• [What the task requires] Copy all records exactly, excluding images.

★ ★ ★ ★

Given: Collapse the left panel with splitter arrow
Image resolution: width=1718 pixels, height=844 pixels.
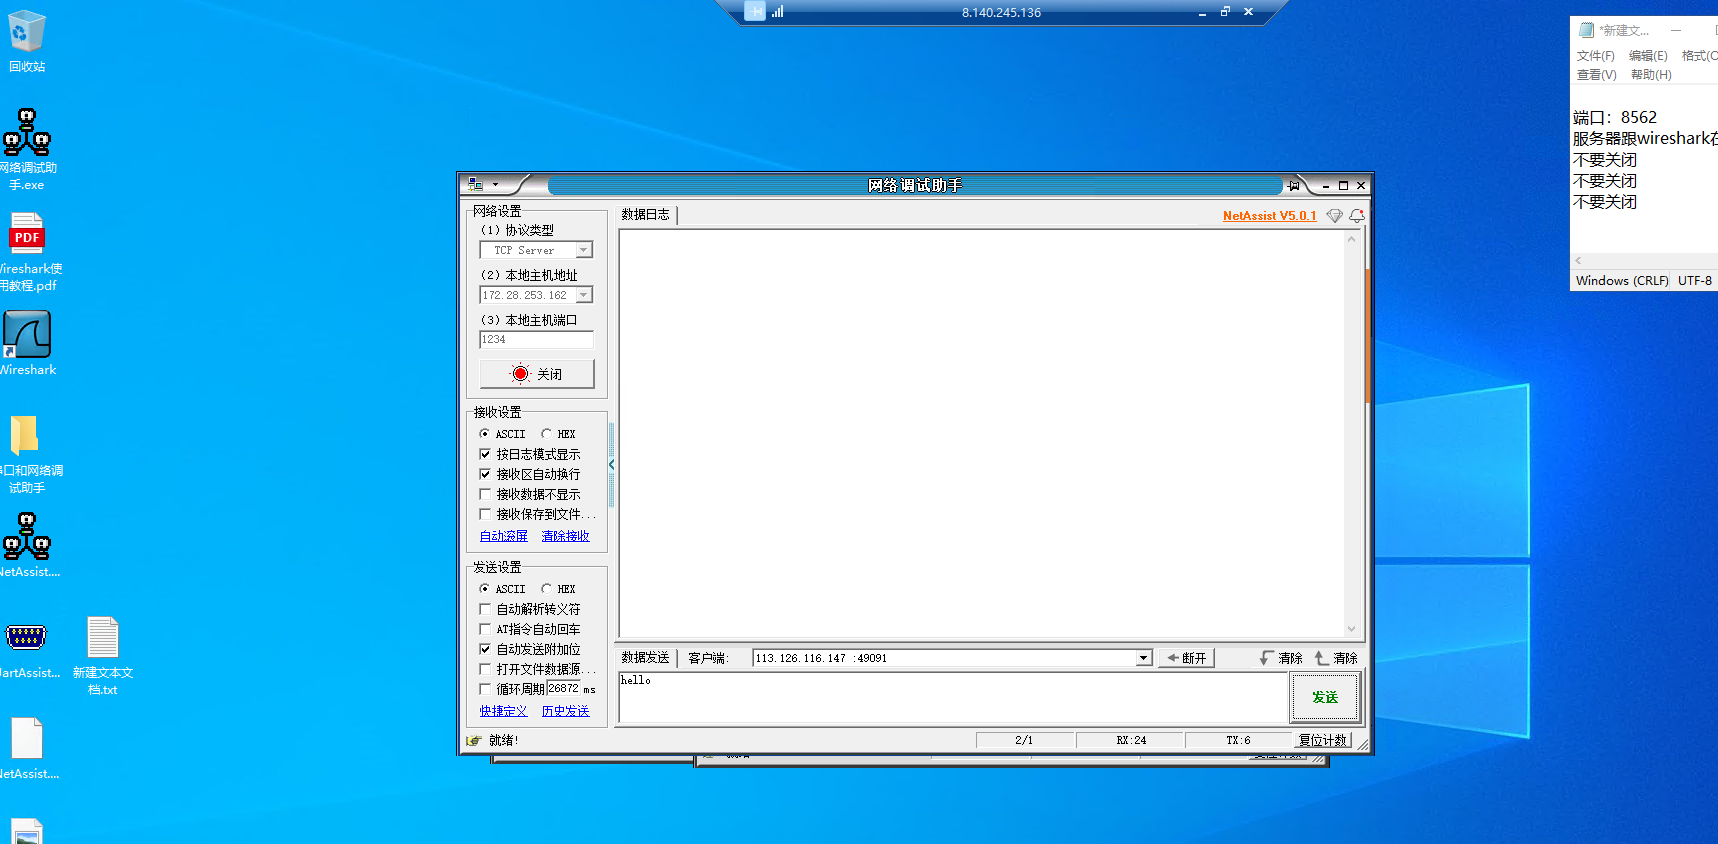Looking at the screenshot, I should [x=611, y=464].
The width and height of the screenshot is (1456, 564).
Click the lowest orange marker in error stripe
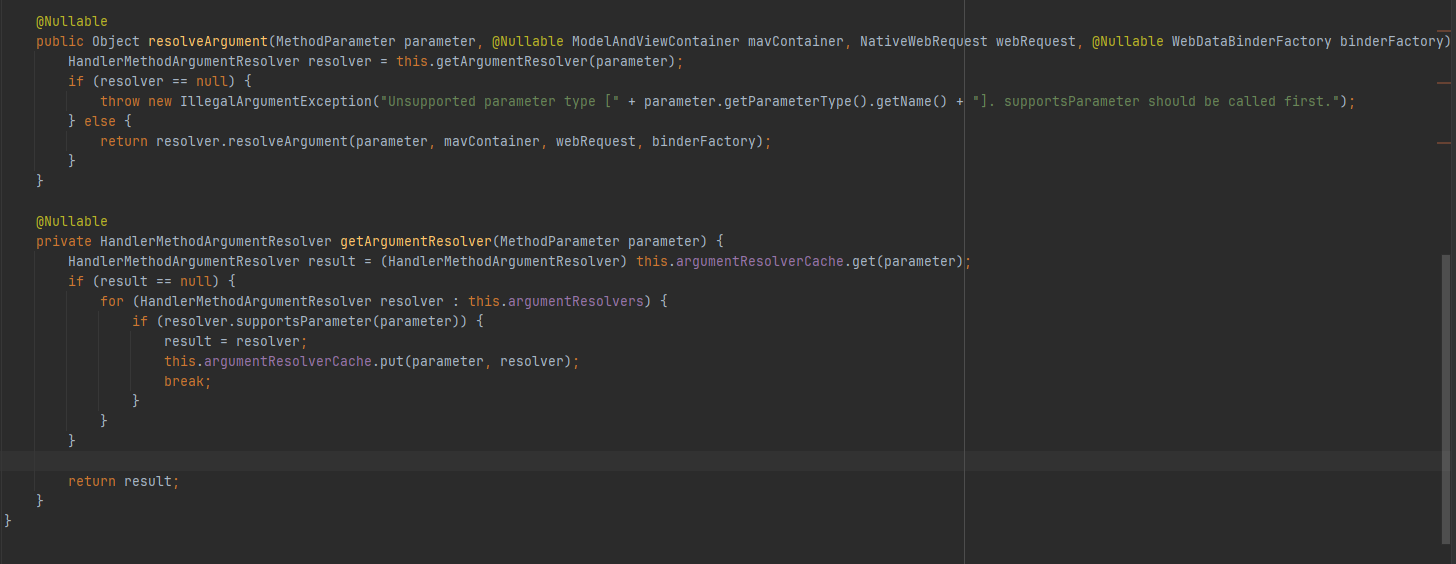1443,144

★ ★ ★ ★

• [Result]
Given: Collapse the left panel with splitter arrow
Image resolution: width=1718 pixels, height=844 pixels.
Looking at the screenshot, I should [x=611, y=464].
The width and height of the screenshot is (1456, 564).
Click the lowest orange marker in error stripe
1443,144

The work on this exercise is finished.